*TEKS HALAMAN:*
Sukses

Bacaan Surat Al Imran Ayat 190-191 Arab, Latin, Arti, Tafsir Serta Kandungannya

Berikut ini adalah bacaan surat Al Imran ayat 190-191 lengkap dengan arti dan tafsirnya

Liputan6.com, Jakarta - Surat Al Imran atau Ali Imran adaah surah ketiga dalam Al-Qur'an. Surat Al Imran terdiri dari 200 ayat.

Surat Al Imran merupakan surah Madaniyah. Artinya surat ini turun pada periode Madinah, atau seusai hijrah. Hal itu merujuk dari sejumlah ayat yang menunjukkan perang Badar dan Uhud.

Dinamakan Ali Imran karena memuat kisah keluarga Imran, ayah dari Maryam, yang di dalam kisah itu disebutkan kelahiran Nabi Isa, persamaan kejadiannya dengan Nabi Adam, kenabian dan beberapa mukjizatnya, serta disebut pula kelahiran Maryam binti Imran.

*BAGIAN DATA:*

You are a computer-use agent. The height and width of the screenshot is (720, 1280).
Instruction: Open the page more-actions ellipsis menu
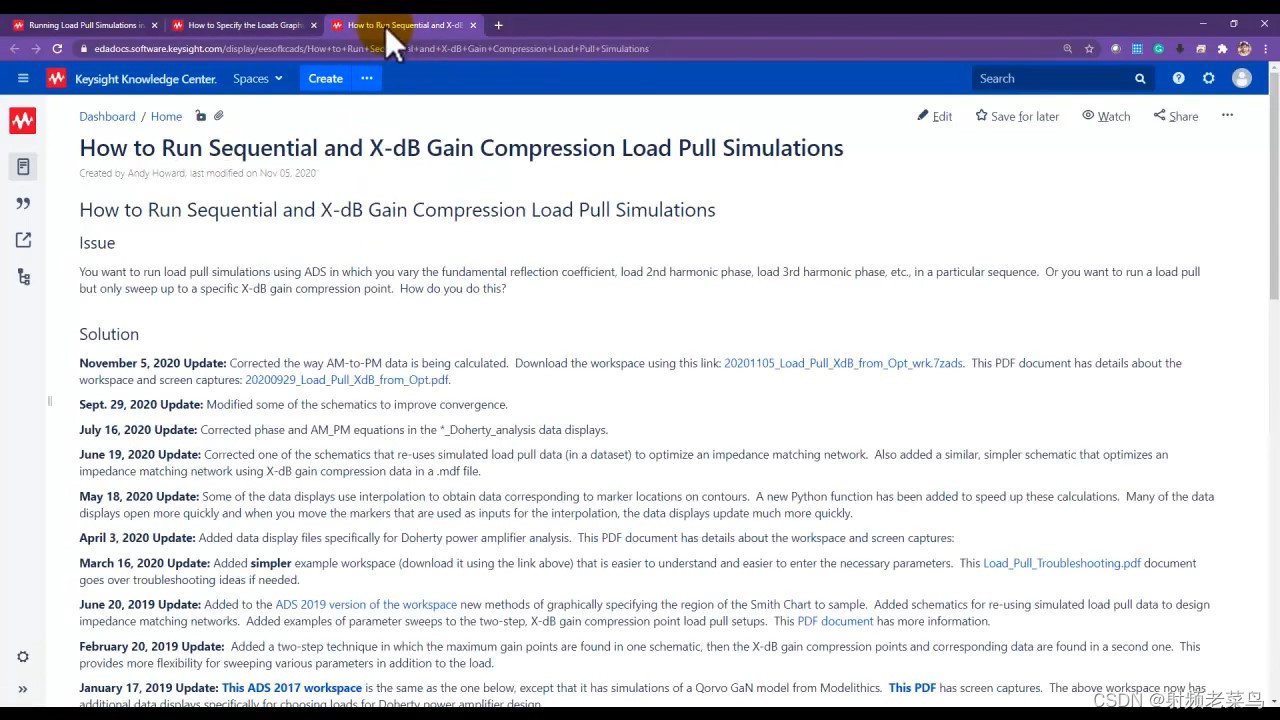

*TUGAS LATIHAN:*
1. Jawablah pertanyaan berikut berdasarkan teks tentang Surat Al Imran:
(a) Berapa jumlah ayat Surat Al Imran?
(b) Pada periode apa surat ini turun?
(c) Imran disebut sebagai ayah dari siapa?
2. Lanjutkan teks tentang Surat Al Imran setelah kalimat terakhirnya.
Materi di atas berdiri sendiri dan terpisah dari teks tentang Surat Al Imran.

*JAWABAN TIAP TUGAS:*
1.
(a) 200 ayat.
(b) Periode Madinah, atau seusai hijrah.
(c) Maryam.

2.
Berikut ini adalah bacaan surat Al Imran ayat 190-191 lengkap dengan arti dan tafsirnya, mengutip laman Quran.kemenag.go.id:

اِنَّ فِيْ خَلْقِ السَّمٰوٰتِ وَالْاَرْضِ وَاخْتِلَافِ الَّيْلِ وَالنَّهَارِ لَاٰيٰتٍ لِّاُولِى الْاَلْبَابِۙ

Inna fī khalqis-samāwāti wal-arḍi wakhtilāfil-laili wan-nahāri la'āyātil li'ulil-albāb(i).

Artinya: Sesungguhnya dalam penciptaan langit dan bumi serta pergantian malam dan siang terdapat tanda-tanda (kebesaran Allah) bagi orang yang berakal.

Tafsir Ringkas Kemenag

Setelah menjelaskan keburukan-keburukan orang Yahudi dan menegaskan bahwa langit dan bumi milik Allah, pada ayat ini Allah menganjurkan untuk mengenal keagungan, kemuliaan, dan kebesaranNya. Sesungguhnya dalam penciptaan benda-benda angkasa, matahari, bulan, beserta planet-planet lainnya dan gugusan bintang-bintang yang terdapat di langit dan perputaran bumi pada porosnya yang terhampar luas untuk manusia, dan pergantian malam dan siang, pada semua fenomena alam tersebut terdapat tanda-tanda kebesaran Allah bagi orang yang berakal yakni orang yang memiliki akal murni yang tidak diselubungi oleh kabut ide yang dapat melahirkan kerancuan.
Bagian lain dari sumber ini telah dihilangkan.